▸ **Excerpt to read**:
I naturally want the loading of that constituent content to
be driven by the browser from those servers, in parallel.

Today, that can be done easily with the IMG tag.
If I want html loaded from different places, I either
have to use frames (gag), or some javascript hacks (gag again),
or something unportable such as activex or java (coughing up blood).

How would this work in the xml/xsl/xlp future?

Presumably I would start with a smallish xml file sent to the browser,
which has a variety of links to other xml content from other servers.
Those links would have whatever attributes are necessary to indicate that
the semantics are to pull in the pointed-to content as if it were inlined.

Now, some of that pointed-to content will load faster than others
in that page. Some will fail to load at all. Meanwhile, the layout
engine is hopefully able to do something useful. In particular, the
xsl style sheet may actually be suppressing some of the xml anyway,
so failures to load in those subtrees shouldn't matter.

▸ **Required task 1**: Reproduce verbatim the part of the passage on loading content from several servers that opens with the words containing "If I want html" and closes with "from other servers.".
▸ **Required task 2**: Write the next part of the passage on loading content from several servers, picking up after its final sentence.

▸ **Provided material**:
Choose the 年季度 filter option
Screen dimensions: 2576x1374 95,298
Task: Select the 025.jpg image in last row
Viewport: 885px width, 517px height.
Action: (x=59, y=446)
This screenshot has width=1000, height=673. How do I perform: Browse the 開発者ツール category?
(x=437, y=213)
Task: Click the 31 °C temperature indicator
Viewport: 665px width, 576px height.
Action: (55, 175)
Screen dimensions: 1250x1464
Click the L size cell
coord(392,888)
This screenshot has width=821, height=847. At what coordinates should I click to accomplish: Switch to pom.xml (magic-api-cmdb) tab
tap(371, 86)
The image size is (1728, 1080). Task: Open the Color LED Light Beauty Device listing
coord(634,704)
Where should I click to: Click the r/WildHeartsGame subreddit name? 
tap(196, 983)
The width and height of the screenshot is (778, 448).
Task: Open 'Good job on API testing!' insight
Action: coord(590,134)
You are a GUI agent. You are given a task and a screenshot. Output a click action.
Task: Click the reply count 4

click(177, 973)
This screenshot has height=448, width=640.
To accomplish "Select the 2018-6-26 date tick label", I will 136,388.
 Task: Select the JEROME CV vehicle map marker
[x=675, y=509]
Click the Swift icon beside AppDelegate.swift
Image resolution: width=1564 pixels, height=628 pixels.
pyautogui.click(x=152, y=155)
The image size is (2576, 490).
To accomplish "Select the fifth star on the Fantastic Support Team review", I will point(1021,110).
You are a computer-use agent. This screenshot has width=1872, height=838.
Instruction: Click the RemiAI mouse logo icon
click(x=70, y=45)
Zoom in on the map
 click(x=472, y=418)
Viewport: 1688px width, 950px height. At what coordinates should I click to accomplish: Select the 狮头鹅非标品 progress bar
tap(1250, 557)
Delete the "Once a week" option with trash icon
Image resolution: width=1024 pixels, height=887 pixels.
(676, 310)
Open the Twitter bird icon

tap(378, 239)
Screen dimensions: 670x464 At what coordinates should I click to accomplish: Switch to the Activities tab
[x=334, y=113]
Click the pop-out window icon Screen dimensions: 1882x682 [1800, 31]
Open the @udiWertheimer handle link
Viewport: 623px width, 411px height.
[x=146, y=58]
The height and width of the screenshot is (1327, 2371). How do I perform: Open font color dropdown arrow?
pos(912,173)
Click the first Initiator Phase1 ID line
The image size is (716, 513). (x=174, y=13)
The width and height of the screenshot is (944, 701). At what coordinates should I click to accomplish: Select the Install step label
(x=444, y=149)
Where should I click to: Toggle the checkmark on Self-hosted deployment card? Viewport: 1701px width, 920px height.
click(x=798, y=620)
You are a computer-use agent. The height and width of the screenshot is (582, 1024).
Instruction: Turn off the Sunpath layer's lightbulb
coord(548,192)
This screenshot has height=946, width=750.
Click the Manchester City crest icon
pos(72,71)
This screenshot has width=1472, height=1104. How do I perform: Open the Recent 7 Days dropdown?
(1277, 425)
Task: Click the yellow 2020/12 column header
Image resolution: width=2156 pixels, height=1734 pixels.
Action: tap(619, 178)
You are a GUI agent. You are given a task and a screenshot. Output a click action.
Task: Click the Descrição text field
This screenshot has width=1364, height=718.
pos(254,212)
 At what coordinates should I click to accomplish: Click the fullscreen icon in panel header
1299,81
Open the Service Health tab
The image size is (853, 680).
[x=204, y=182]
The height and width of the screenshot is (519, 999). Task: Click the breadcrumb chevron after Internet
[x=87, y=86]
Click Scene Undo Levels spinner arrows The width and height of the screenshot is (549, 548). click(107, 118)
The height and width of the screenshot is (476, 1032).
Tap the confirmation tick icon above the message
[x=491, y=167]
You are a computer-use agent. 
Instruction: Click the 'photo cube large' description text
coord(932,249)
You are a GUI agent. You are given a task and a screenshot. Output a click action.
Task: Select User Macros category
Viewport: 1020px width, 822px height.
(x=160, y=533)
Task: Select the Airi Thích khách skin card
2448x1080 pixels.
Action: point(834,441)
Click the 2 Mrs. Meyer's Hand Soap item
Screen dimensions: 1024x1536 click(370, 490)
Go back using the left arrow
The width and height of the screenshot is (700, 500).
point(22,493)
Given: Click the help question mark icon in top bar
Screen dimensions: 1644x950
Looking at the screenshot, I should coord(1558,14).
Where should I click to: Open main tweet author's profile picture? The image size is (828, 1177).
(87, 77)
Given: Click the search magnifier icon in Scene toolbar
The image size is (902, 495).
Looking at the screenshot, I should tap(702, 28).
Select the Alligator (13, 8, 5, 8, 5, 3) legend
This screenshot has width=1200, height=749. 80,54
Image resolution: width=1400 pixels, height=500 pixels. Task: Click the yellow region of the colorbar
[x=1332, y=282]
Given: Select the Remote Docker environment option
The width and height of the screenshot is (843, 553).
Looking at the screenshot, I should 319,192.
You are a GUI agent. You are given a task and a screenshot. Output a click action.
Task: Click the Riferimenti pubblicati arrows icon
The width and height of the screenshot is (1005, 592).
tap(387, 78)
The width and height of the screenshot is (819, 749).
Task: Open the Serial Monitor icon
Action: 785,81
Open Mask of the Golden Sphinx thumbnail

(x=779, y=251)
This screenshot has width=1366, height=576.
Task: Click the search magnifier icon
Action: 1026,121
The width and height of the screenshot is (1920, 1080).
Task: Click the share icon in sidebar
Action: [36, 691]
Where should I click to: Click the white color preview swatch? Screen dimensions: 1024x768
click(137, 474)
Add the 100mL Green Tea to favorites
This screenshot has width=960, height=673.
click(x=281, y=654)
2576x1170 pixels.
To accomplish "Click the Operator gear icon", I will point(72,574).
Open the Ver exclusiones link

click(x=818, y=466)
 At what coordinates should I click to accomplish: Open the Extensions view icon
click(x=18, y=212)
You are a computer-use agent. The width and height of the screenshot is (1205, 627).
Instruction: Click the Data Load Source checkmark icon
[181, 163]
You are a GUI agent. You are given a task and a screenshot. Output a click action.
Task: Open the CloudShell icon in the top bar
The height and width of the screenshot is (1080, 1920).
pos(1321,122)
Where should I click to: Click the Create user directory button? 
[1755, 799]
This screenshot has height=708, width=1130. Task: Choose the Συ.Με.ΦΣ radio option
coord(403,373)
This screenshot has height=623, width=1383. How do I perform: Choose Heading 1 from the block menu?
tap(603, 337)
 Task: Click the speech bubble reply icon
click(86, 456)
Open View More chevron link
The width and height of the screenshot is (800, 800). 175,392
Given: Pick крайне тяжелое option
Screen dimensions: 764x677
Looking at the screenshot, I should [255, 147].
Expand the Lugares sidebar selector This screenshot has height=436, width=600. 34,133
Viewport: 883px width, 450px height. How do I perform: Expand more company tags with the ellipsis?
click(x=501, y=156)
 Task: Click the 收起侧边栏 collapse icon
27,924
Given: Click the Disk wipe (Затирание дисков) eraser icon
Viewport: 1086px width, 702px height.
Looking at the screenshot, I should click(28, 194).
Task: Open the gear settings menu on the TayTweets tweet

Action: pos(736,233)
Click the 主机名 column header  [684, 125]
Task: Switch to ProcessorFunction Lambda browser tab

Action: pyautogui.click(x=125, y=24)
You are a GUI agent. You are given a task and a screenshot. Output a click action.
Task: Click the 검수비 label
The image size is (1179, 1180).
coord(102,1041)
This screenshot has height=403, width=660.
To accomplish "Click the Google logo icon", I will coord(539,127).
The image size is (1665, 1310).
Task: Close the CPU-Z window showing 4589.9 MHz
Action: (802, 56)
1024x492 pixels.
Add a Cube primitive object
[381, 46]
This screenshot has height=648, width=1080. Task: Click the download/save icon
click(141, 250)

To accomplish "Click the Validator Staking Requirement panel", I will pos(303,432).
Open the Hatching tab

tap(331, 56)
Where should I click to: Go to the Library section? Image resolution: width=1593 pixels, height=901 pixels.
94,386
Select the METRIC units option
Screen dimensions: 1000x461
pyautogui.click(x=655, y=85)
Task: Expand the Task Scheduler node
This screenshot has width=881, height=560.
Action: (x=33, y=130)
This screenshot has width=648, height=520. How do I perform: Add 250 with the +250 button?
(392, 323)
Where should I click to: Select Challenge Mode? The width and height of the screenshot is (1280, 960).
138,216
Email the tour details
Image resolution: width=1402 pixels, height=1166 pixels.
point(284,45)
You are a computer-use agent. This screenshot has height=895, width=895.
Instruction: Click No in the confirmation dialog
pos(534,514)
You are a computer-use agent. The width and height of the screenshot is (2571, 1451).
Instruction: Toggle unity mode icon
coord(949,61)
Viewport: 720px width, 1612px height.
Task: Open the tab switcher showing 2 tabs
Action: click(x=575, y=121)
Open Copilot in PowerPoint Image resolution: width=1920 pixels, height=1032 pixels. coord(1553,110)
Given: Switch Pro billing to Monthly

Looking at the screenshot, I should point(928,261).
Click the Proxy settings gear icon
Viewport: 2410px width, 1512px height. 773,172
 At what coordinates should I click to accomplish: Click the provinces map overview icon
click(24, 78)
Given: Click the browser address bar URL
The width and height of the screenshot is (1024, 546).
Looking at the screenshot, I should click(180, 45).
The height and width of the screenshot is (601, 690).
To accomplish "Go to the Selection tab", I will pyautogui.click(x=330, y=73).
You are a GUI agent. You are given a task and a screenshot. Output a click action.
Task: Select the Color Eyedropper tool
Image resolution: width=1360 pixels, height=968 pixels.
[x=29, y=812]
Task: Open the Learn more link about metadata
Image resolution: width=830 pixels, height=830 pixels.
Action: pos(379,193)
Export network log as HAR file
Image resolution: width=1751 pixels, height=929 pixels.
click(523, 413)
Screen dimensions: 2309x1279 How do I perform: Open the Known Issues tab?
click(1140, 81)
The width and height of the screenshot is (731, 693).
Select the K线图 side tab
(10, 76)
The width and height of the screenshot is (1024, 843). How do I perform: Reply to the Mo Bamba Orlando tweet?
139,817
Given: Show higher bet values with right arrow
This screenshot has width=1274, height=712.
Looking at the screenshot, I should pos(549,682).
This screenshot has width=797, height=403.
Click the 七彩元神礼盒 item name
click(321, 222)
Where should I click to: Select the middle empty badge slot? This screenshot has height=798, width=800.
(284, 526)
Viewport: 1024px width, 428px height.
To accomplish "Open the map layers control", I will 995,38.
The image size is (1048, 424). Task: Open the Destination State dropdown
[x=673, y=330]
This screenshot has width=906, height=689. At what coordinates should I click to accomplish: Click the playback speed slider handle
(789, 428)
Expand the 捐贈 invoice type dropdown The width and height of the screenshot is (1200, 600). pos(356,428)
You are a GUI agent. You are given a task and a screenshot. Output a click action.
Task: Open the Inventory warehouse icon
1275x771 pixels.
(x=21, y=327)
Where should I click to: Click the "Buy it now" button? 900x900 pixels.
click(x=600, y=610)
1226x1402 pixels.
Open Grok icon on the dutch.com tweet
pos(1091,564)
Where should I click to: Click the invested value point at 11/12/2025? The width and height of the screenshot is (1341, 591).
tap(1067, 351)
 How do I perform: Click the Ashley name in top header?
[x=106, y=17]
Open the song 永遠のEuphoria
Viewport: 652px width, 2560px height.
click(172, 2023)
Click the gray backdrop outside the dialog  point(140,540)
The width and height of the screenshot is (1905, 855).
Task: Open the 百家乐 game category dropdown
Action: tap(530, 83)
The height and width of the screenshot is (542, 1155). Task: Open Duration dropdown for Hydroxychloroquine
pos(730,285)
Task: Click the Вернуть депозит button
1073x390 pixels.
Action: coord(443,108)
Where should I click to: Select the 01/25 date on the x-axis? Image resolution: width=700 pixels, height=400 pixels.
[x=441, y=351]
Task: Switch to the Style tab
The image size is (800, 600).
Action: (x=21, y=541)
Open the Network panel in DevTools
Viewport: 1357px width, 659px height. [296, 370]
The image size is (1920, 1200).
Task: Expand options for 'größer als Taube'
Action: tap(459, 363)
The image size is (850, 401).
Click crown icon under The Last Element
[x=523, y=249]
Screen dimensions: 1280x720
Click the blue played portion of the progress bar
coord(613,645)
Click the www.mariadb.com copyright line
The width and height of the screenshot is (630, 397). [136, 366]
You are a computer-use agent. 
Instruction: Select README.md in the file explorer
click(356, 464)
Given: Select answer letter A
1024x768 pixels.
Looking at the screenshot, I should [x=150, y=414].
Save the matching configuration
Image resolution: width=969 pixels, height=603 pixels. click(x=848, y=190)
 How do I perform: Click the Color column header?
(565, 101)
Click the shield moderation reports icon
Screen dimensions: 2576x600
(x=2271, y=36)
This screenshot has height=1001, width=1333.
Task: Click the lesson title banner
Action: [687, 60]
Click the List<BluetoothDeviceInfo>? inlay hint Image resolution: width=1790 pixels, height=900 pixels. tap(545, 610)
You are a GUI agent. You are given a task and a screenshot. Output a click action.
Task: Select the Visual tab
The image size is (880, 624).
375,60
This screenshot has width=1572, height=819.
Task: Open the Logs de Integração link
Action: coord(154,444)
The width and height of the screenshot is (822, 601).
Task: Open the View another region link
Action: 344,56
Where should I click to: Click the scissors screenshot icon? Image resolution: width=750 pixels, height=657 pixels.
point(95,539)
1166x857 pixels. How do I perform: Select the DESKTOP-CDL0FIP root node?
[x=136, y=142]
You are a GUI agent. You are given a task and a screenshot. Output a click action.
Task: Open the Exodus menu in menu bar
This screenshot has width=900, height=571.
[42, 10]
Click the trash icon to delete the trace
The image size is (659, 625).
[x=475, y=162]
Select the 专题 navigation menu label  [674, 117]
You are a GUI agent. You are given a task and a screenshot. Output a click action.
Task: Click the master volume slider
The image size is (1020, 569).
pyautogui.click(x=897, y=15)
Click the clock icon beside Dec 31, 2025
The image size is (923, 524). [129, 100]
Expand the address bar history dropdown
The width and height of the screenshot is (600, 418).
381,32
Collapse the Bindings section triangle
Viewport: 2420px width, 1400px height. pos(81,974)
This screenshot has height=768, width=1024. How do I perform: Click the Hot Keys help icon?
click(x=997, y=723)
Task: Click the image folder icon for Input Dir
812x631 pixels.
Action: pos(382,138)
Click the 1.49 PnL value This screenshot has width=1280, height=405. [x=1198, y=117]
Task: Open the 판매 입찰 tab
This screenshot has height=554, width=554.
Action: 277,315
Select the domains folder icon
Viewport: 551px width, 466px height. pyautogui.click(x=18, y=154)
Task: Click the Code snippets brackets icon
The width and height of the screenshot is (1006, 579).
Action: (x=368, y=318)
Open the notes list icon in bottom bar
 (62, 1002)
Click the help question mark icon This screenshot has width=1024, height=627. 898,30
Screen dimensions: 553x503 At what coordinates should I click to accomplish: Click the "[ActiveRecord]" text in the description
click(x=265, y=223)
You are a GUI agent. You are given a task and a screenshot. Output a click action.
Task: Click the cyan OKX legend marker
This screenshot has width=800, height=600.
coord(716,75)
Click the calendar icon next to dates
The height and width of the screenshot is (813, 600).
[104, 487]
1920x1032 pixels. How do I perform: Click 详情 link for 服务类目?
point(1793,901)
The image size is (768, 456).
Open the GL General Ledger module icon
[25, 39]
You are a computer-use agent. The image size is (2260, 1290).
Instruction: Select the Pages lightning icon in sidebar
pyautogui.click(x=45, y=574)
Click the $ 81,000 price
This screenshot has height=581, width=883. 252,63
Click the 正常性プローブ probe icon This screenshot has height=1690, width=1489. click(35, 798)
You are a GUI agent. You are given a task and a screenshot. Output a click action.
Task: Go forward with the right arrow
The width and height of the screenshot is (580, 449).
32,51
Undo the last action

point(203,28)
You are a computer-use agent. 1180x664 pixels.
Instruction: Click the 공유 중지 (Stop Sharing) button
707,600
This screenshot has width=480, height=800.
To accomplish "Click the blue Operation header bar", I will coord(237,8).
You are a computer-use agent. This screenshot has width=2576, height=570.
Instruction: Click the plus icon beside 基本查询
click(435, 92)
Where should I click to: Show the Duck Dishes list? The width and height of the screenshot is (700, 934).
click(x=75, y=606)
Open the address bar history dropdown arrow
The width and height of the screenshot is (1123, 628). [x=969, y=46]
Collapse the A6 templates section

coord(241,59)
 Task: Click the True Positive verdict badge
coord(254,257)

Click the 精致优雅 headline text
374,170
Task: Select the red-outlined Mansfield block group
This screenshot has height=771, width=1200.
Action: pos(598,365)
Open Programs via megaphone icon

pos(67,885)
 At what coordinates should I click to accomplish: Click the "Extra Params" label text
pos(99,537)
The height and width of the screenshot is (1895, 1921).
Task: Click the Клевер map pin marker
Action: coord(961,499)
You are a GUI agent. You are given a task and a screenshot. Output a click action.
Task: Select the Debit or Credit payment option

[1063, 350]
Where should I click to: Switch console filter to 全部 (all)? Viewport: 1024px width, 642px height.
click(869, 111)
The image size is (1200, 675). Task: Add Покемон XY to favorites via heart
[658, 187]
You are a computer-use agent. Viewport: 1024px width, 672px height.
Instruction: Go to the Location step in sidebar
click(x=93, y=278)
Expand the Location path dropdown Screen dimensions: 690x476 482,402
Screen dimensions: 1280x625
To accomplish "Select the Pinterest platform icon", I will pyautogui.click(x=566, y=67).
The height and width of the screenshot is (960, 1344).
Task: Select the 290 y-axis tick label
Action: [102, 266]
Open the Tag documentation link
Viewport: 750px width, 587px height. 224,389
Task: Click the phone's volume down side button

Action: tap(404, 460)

▸ **Right answer 1**:
If I want html loaded from different places, I either
have to use frames (gag), or some javascript hacks (gag again),
or something unportable such as activex or java (coughing up blood).

How would this work in the xml/xsl/xlp future?

Presumably I would start with a smallish xml file sent to the browser,
which has a variety of links to other xml content from other servers.

▸ **Right answer 2**:
While visible content is loading, it would of course be nice if bounding
boxes and temporary labels/content are shown.

This basically requires a layout engine that can act on the xml
with the xsl pattern matches acting as closures when the actual "expanded" xml
isn't available yet.

Has this all been spec'd yet? Are there working examples?
What is the right terminology? What does this mean for the DOM?

It strikes me that this isn't a "nice-to-have"; this issue is going to
have to be confronted somehow as soon as xml becomes more available on the web.